ほんとうは、こんなふうになってしまったら、思いっきり重力ぐらいには甘えて、からだを背もたれやベッドにゆだねて、ゆったりするほうが良いのです。
でも、できない。
「自立機能が、暴走中」なのですね。
重力にすら、大地にすら、地球にすら、もう甘えられなくなった。
だから思うのです。
「パニック発作は、自立心の膿である」
と。
こういった病気を治すには、結局「甘えるこころ」をこころの押し入れから出してくることなんだろうな、と思います。
あまり使っていないから、ホコリがかぶって、ちょっと錆びついているかもしれないけど、甘える心は人間にとって「最大・最重要機能」なので、動くことは動くと思う。アブラを差せば。
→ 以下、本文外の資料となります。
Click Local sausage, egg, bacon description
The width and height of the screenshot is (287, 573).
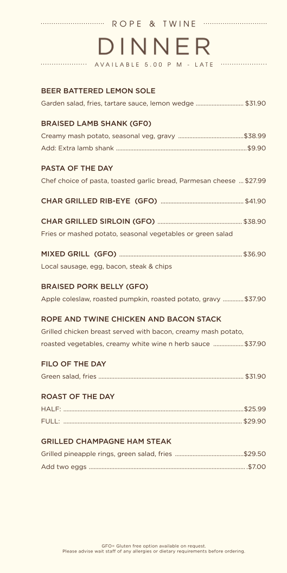[x=106, y=266]
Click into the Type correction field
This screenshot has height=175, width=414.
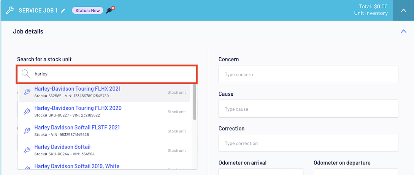(308, 143)
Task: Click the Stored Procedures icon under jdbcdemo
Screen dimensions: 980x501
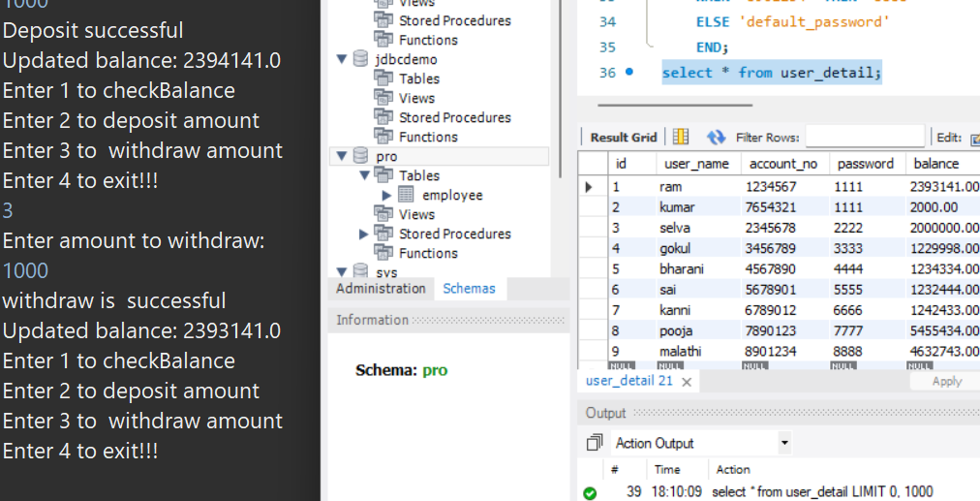Action: point(383,117)
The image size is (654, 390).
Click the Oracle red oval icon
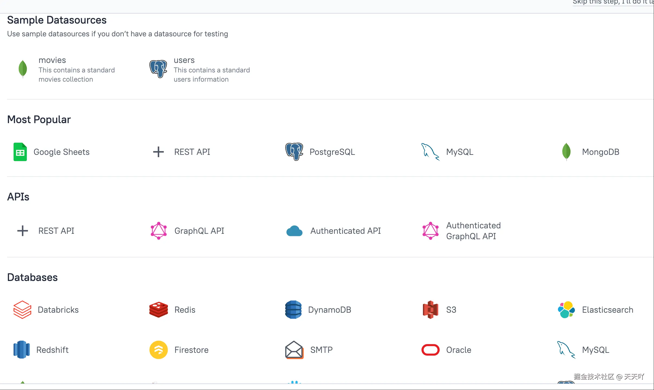click(x=430, y=350)
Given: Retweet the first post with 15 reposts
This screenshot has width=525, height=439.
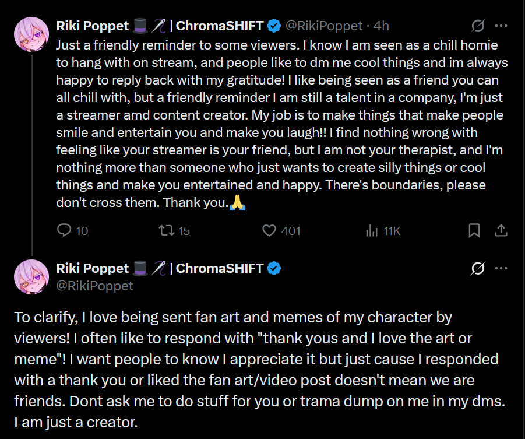Looking at the screenshot, I should click(167, 231).
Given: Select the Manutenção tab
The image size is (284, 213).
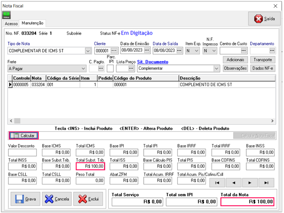Looking at the screenshot, I should [33, 24].
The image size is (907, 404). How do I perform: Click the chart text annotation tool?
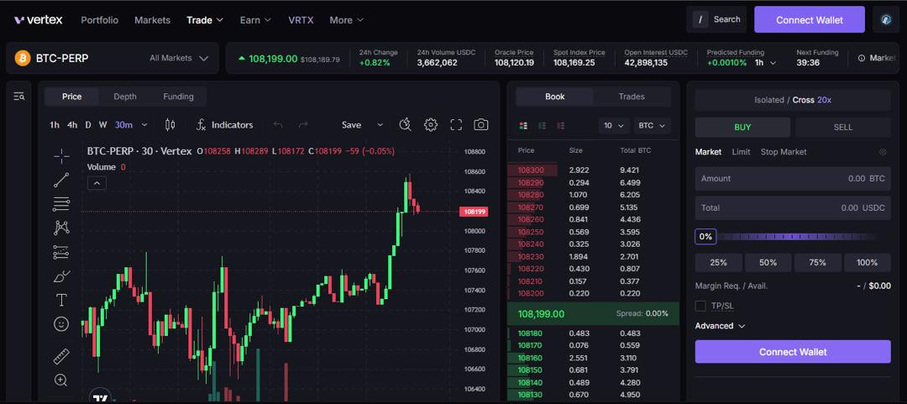pos(61,300)
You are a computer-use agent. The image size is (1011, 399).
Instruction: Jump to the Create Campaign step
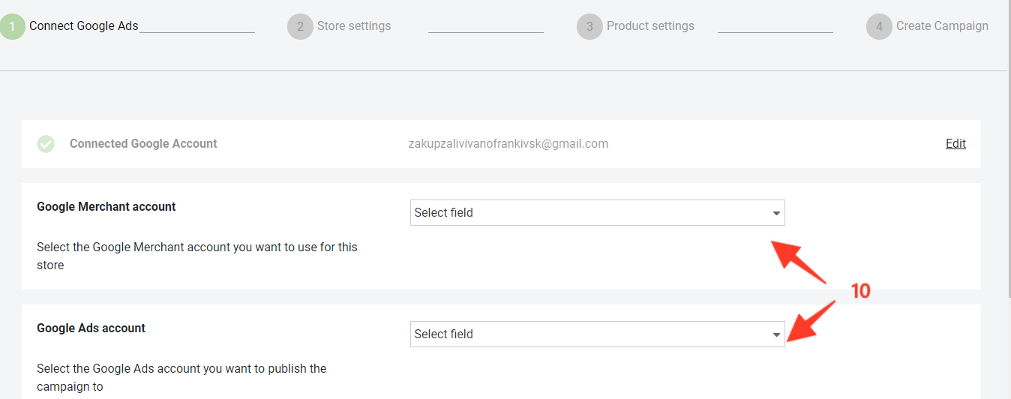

拒絶心が強いのは、甘えるこころを失ったからなんですよね。
ほんとうは、もっともっと、人に甘えてよかった。
迷惑をかけてもよかった。
もしやりすぎたら、ふつうはちゃんと、怒ってくれるのですよね。
いいかげんにしろ、と。
怒られるのがイヤだから、もういっさい、迷惑をかけない。
その志向性事態が、もう「拒絶」なんですよね。
摂理を、拒絶している。
厳しすぎる親、責任を追求される機会が多い、脅迫過多。
そういう環境で幼少時代を過ごすと「甘えない人」「自立心の強い人」になっていくんだそうです。
固くて強そうで、でもじつはとても脆い、ガラスのような人になっていく。
三つ子の魂百まで、なかなかその性格は治りそうもないですけれど、気づけばチャンスはあるかもしれませんね。
もっと人には、甘えていい。
すくなくとも、この大地には、重力には、思いっきり甘えてかまわない。
世界のほとんどの文化圏で、大地は「母」です。
おかあさんには、甘えて育って、はじめて人は「ひと」になる。